* [Consignes]
**A)** Dans le texte sur les prénoms féminins des machines, quels prénoms masculins un alternateur pourrait-il porter un jour ?
**B)** Reproduisez à l'identique le passage du texte sur les prénoms féminins des machines qui va de « Madame Élisabeth Borne, comprenez-vous » à « exploitants nucléaires ? ».
**C)** Poursuivez le texte sur les prénoms féminins des machines à partir de sa dernière phrase.

* [Texte fourni]
Avant de conclure, interrogeons-nous pourquoi des prénoms de femmes pour baptiser des machines ? À une époque, aujourd’hui révolue, où les métiers techniques étaient presque exclusivement réservés aux hommes, ces derniers ont sans doute cherché à humaniser leur environnement de travail en y associant une « compagne » féminine. Cette tradition, née dans un contexte où les femmes étaient absentes des métiers techniques, reflétait moins une volonté de les réduire à des objets que le besoin de créer un lien affectif avec des machines aussi imposantes que dangereuses. Aujourd’hui, alors que la mixité est encouragée et s’invite de plus en plus dans les centrales nucléaires, des métiers de terrain, aux directrices d’unité en passant par les cheffes d’exploitation, ces prénoms restent le témoignage d’une relation unique entre l’humain et la technique. Les femmes au même titre que les hommes y ont, aujourd’hui, toute leur place. Et peut-être qu’un jour, un alternateur portera le prénom de Pierre, Paul ou Jacques.
Conclusion
En résumé, ce n’est pas du métal qu’on chauffe et qu’on fait tourner. C’est un outil de travail avec lequel on entretient un attachement symbolique. Ce jour de l’émancipation de Christine, la famille des exploitants nucléaires rend hommage aux deux turbines de Fessenheim qui se sont tues, par dogmatisme.
Madame Élisabeth Borne, comprenez-vous pourquoi vos propos prononcés à l’arrêt de mort de Fessenheim ont blessé la famille des exploitants nucléaires ?

* [Listing fourni]
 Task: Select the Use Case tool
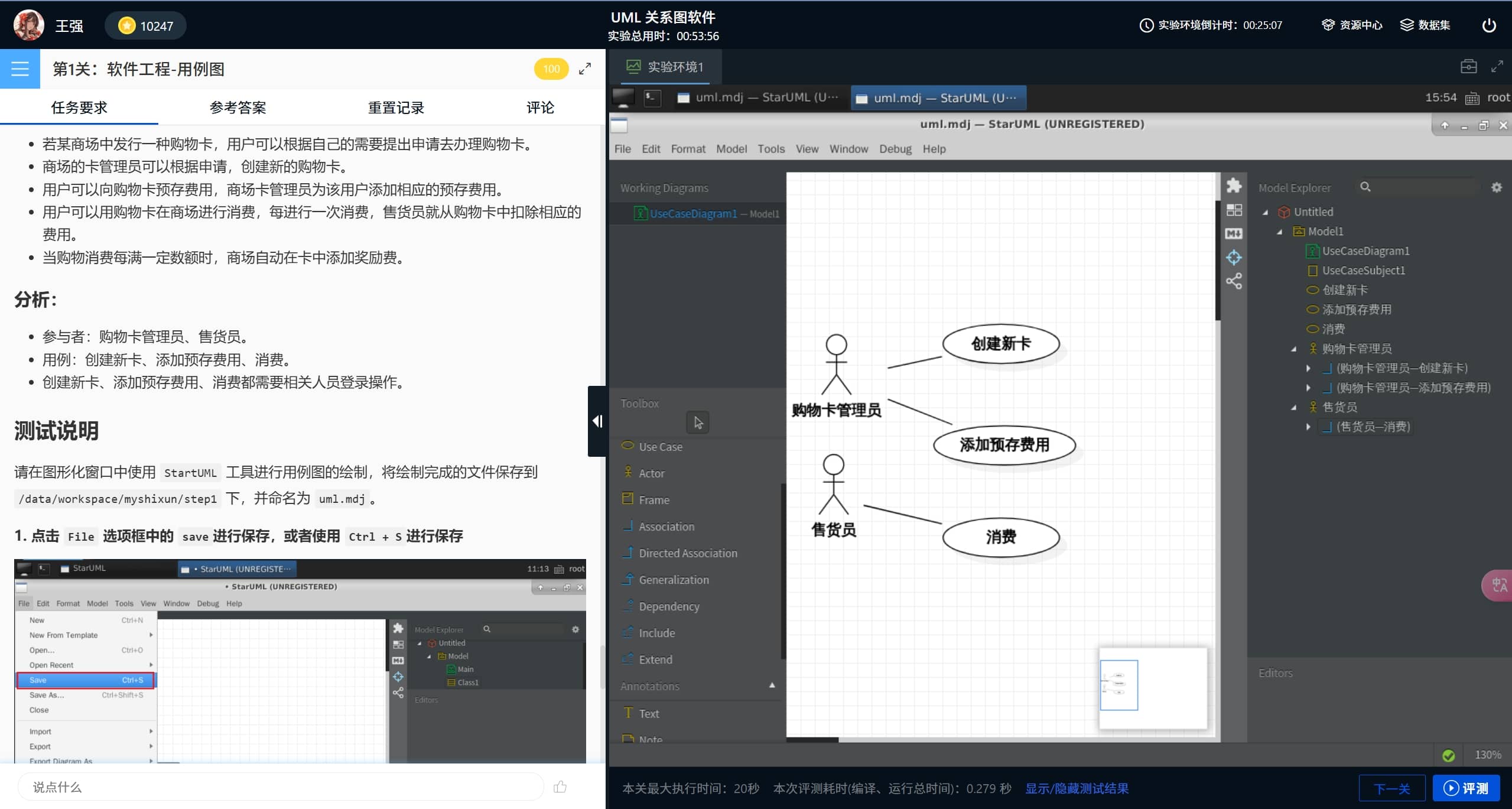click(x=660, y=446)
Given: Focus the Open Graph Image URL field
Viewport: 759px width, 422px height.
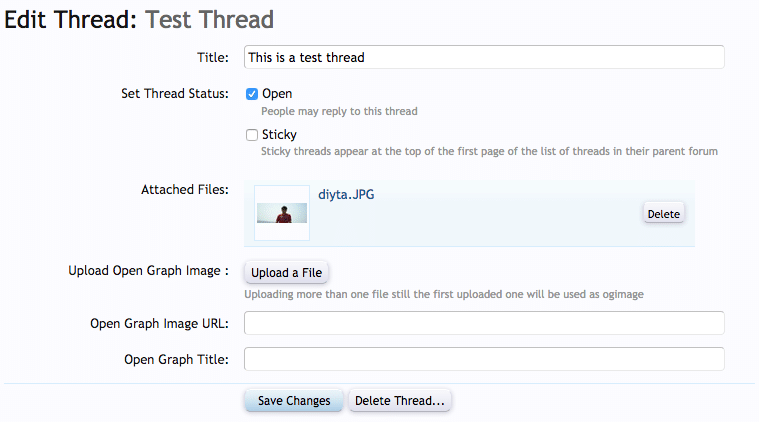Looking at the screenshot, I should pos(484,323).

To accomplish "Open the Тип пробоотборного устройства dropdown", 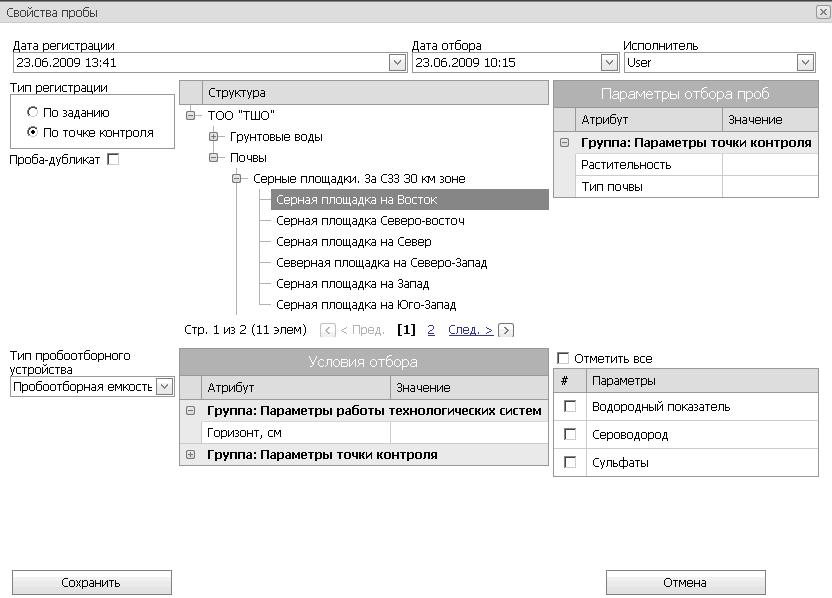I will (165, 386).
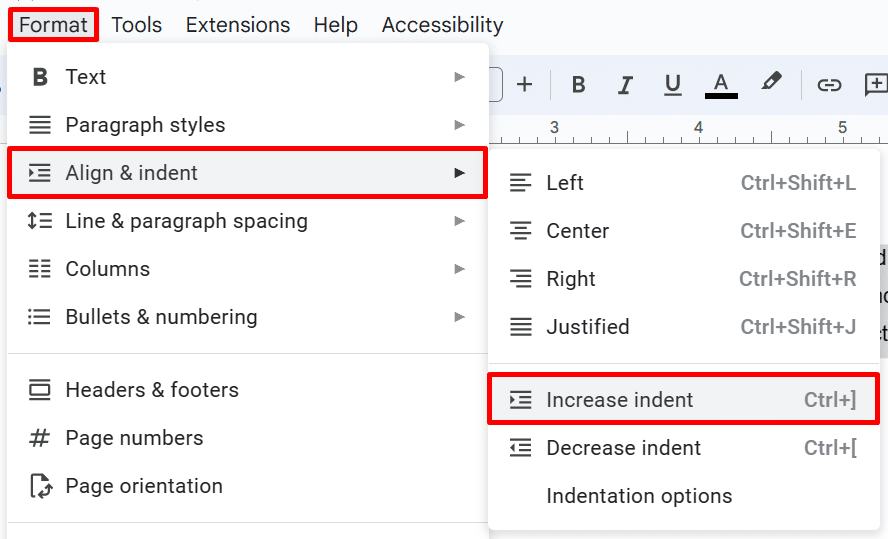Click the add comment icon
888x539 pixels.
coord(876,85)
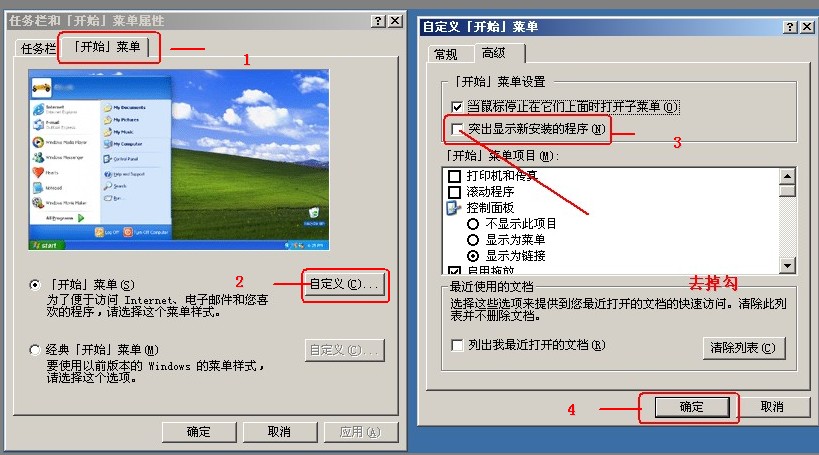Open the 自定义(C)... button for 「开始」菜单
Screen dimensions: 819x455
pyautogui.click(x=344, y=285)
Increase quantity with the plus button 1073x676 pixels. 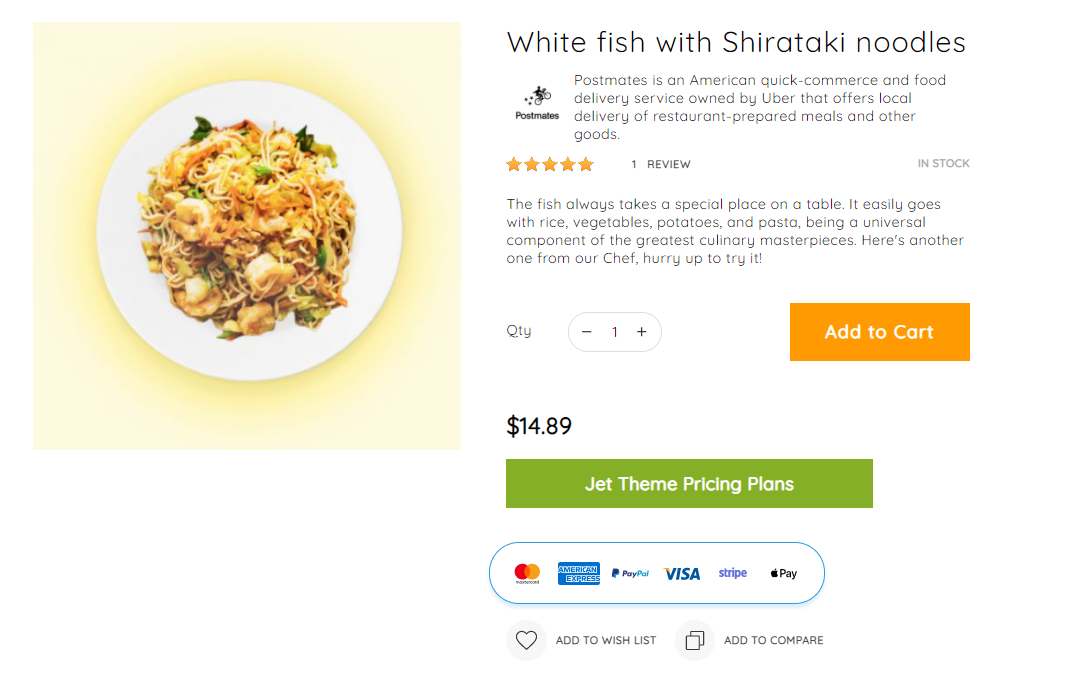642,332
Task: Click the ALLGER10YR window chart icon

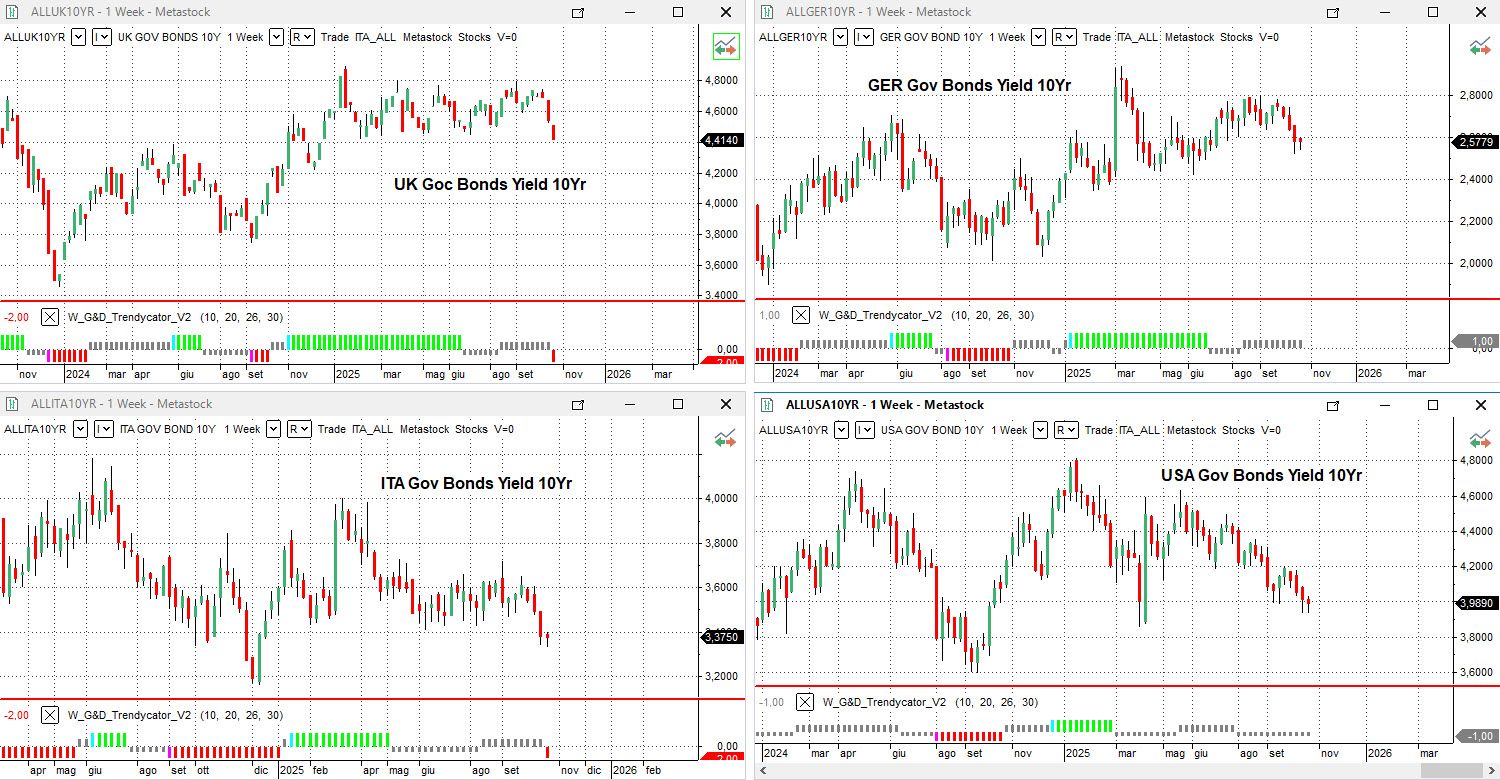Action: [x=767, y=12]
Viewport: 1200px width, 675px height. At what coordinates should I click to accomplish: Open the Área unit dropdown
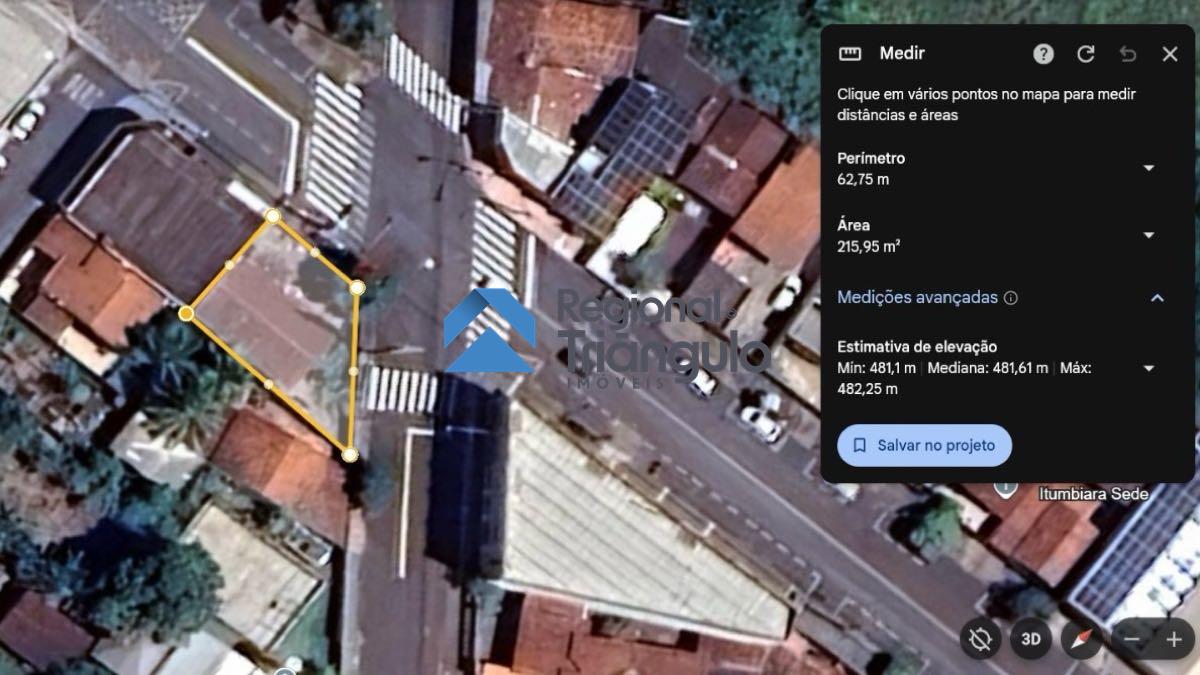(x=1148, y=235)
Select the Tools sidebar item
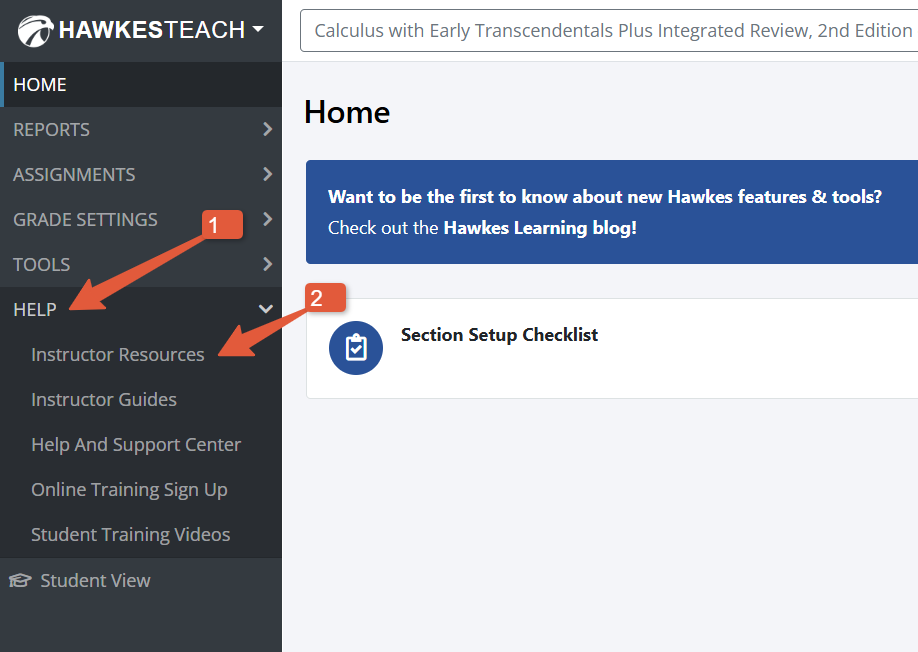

* [Réponses aux consignes]
**A)** Pierre, Paul ou Jacques.

**B)**
Madame Élisabeth Borne, comprenez-vous pourquoi vos propos prononcés à l’arrêt de mort de Fessenheim ont blessé la famille des exploitants nucléaires ?

**C)**
Christine incarne maintenant l’avenir. Elle hérite aussi de l’histoire d’un nucléaire français qui se renouvelle sans oublier ses racines. Christine bénéficie du retour d’expérience des précédentes tranches nucléaires, qui constituent — excusez du peu — plus de 2 000 ans cumulés d’exploitation de 58 réacteurs du même type REP, dans un même groupe industriel, EDF. C’est unique au monde, et c’est français.
Si un jour, on vous demande pourquoi on donne un prénom de femme à une turbine, dites-leur que c’est parce que le nucléaire, avant tout, c’est une histoire de famille. Le nucléaire, c’est de l’humain. Christine portera, comme ses aînées, les espoirs et les exigences des exploitants nucléaires qui la font vivre. Puisse-t-elle inspirer les futures générations d’exploitants, comme Brigitte, de Blayais 4, a marqué la mienne.
Une anecdote personnelle
Comme chef d’exploitation durant 6 ans, j’ai exploité les deux réacteurs REP des tranches de Blayais 3 et 4. Les deux turbines se prénomment respectivement Anne-Marie et Brigitte. Durant ces 6 ans, j’avoue avoir eu un faible pour Brigitte ! J’y ai laissé des émotions, de la sueur et du remue-méninges.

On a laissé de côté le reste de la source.